Mauro Cid admite à PF que Alexandre de Moraes foi monitorado após derrota de Bolsonaro nas eleições

Durante o seu quarto depoimento à Polícia Federal, o tenente-coronel Mauro Cid confirmou ter realizado o monitoramento do ministro Alexandre de Moraes, do Supremo Tribunal Federal (STF). A revelação surgiu durante as investigações sobre uma suposta conspiração, onde membros do governo Jair Bolsonaro teriam seguido os passos e localização do magistrado com a intenção de prendê-lo após assinar um decreto de golpe de Estado.

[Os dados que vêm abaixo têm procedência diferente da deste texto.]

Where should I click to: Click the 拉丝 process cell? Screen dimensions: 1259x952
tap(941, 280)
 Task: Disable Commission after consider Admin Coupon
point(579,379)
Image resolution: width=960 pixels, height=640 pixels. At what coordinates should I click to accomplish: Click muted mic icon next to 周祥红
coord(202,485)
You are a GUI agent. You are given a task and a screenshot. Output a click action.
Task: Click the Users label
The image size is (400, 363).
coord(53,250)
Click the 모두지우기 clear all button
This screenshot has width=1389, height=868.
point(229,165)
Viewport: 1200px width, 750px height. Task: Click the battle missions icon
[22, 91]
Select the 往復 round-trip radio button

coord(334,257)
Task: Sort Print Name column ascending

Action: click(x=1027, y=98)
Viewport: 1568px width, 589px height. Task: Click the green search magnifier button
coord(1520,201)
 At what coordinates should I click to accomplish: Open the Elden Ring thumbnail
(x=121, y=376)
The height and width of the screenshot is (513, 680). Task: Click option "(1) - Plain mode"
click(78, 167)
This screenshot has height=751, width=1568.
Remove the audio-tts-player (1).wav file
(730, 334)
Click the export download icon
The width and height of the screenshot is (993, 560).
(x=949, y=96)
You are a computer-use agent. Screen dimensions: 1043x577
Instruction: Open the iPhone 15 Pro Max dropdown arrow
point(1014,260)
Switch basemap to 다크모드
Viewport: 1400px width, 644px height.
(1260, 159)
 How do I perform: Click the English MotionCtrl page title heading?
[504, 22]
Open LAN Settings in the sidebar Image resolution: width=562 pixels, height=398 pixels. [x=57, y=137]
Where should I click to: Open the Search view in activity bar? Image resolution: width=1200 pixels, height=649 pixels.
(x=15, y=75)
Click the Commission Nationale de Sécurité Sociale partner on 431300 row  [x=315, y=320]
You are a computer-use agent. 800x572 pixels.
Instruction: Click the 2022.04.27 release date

Na Polícia Federal, o ex-auxiliar esclareceu as circunstâncias em que o ministro foi monitorado. Recentemente, uma operação foi realizada contra o ex-presidente, ex-ministros e ex-assessores, investigados por tentativa de golpe de Estado e anulação das eleições de 2022, vencidas por Luiz Inácio Lula da Silva. Segundo a autoridade policial, Augusto Heleno Ribeiro Pereira, Marcelo Costa Câmara e Mauro César Barbosa Cid faziam parte de um grupo de inteligência paralela responsável pela coleta de dados para auxiliar nas decisões do ex-presidente Jair Messias Bolsonaro durante a consumação do golpe. Eles monitoraram o Ministro do Supremo Tribunal Federal e então chefe do Poder Judiciário Eleitoral, Alexandre de Moraes, e outras autoridades, visando capturá-los nas primeiras horas após a assinatura do decreto de golpe de Estado, conforme decisão de Moraes.